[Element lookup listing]
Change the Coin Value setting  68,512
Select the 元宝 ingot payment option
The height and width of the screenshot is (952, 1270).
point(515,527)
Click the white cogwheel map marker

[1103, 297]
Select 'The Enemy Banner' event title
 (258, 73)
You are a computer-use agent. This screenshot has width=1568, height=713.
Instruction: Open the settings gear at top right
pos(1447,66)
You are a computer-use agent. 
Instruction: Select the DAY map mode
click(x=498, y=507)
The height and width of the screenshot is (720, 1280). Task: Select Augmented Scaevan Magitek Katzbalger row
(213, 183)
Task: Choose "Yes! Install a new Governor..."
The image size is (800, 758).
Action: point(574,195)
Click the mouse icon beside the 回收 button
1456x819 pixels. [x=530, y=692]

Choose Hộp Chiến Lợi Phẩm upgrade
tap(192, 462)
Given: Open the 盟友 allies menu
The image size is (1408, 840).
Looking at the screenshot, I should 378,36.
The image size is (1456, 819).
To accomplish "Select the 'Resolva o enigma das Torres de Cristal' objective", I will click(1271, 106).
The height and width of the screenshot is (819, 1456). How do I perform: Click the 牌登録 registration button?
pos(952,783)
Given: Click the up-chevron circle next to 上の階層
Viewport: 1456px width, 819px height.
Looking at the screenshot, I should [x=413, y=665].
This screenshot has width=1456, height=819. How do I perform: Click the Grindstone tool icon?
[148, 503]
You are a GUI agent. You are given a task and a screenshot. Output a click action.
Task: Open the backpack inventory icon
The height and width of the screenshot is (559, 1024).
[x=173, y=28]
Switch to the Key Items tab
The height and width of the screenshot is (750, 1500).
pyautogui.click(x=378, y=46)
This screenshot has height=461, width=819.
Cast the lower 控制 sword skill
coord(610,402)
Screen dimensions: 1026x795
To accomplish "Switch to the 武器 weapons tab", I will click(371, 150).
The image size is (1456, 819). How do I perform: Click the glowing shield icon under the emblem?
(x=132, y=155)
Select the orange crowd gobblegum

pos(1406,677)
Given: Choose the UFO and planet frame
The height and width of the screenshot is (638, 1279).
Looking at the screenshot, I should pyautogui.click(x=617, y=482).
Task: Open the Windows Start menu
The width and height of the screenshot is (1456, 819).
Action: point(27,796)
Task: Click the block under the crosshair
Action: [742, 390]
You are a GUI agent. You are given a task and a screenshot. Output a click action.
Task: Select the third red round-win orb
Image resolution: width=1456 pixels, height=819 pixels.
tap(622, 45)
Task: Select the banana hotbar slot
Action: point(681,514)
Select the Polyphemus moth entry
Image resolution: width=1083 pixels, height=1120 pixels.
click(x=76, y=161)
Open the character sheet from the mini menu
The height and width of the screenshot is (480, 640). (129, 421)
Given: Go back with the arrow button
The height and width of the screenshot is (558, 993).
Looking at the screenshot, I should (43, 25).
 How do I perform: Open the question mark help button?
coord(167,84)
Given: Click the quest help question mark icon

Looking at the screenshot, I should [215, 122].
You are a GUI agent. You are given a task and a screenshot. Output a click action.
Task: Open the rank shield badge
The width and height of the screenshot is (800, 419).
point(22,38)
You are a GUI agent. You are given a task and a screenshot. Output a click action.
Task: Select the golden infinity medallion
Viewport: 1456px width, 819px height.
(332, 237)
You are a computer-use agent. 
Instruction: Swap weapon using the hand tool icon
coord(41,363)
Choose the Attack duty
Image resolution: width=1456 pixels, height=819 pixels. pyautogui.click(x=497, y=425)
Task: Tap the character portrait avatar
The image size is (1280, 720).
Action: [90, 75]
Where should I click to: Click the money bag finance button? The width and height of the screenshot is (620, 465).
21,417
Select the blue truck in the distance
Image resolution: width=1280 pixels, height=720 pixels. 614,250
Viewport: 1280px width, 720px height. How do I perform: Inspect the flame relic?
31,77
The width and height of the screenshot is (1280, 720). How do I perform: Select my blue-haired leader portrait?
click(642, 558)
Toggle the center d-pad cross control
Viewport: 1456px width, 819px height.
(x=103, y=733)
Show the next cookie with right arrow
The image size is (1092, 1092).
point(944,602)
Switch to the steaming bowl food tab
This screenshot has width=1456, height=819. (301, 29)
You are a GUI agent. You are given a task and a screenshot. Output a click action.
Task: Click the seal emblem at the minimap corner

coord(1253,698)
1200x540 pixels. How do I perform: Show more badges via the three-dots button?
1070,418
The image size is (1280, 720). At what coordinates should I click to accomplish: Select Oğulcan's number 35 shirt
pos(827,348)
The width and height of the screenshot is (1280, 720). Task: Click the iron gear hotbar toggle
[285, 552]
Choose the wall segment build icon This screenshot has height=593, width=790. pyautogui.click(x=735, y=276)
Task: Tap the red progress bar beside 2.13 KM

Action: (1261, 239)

### WHAT TO DO
Copy out word for word the lines of the listing above, beginning with the line that contains "The height and width of the screenshot is (720, 1280)." and ending with the line that contains "Action: point(681,514)", both included.

### TASK OUTPUT
The height and width of the screenshot is (720, 1280). Task: Select Augmented Scaevan Magitek Katzbalger row
(213, 183)
Task: Choose "Yes! Install a new Governor..."
The image size is (800, 758).
Action: point(574,195)
Click the mouse icon beside the 回收 button
1456x819 pixels. [x=530, y=692]

Choose Hộp Chiến Lợi Phẩm upgrade
tap(192, 462)
Given: Open the 盟友 allies menu
The image size is (1408, 840).
Looking at the screenshot, I should 378,36.
The image size is (1456, 819).
To accomplish "Select the 'Resolva o enigma das Torres de Cristal' objective", I will click(1271, 106).
The height and width of the screenshot is (819, 1456). How do I perform: Click the 牌登録 registration button?
pos(952,783)
Given: Click the up-chevron circle next to 上の階層
Viewport: 1456px width, 819px height.
Looking at the screenshot, I should [x=413, y=665].
This screenshot has width=1456, height=819. How do I perform: Click the Grindstone tool icon?
[148, 503]
You are a GUI agent. You are given a task and a screenshot. Output a click action.
Task: Open the backpack inventory icon
The height and width of the screenshot is (559, 1024).
[x=173, y=28]
Switch to the Key Items tab
The height and width of the screenshot is (750, 1500).
pyautogui.click(x=378, y=46)
This screenshot has height=461, width=819.
Cast the lower 控制 sword skill
coord(610,402)
Screen dimensions: 1026x795
To accomplish "Switch to the 武器 weapons tab", I will click(371, 150).
The image size is (1456, 819). How do I perform: Click the glowing shield icon under the emblem?
(x=132, y=155)
Select the orange crowd gobblegum

pos(1406,677)
Given: Choose the UFO and planet frame
The height and width of the screenshot is (638, 1279).
Looking at the screenshot, I should pyautogui.click(x=617, y=482).
Task: Open the Windows Start menu
The width and height of the screenshot is (1456, 819).
Action: point(27,796)
Task: Click the block under the crosshair
Action: [742, 390]
You are a GUI agent. You are given a task and a screenshot. Output a click action.
Task: Select the third red round-win orb
Image resolution: width=1456 pixels, height=819 pixels.
tap(622, 45)
Task: Select the banana hotbar slot
Action: point(681,514)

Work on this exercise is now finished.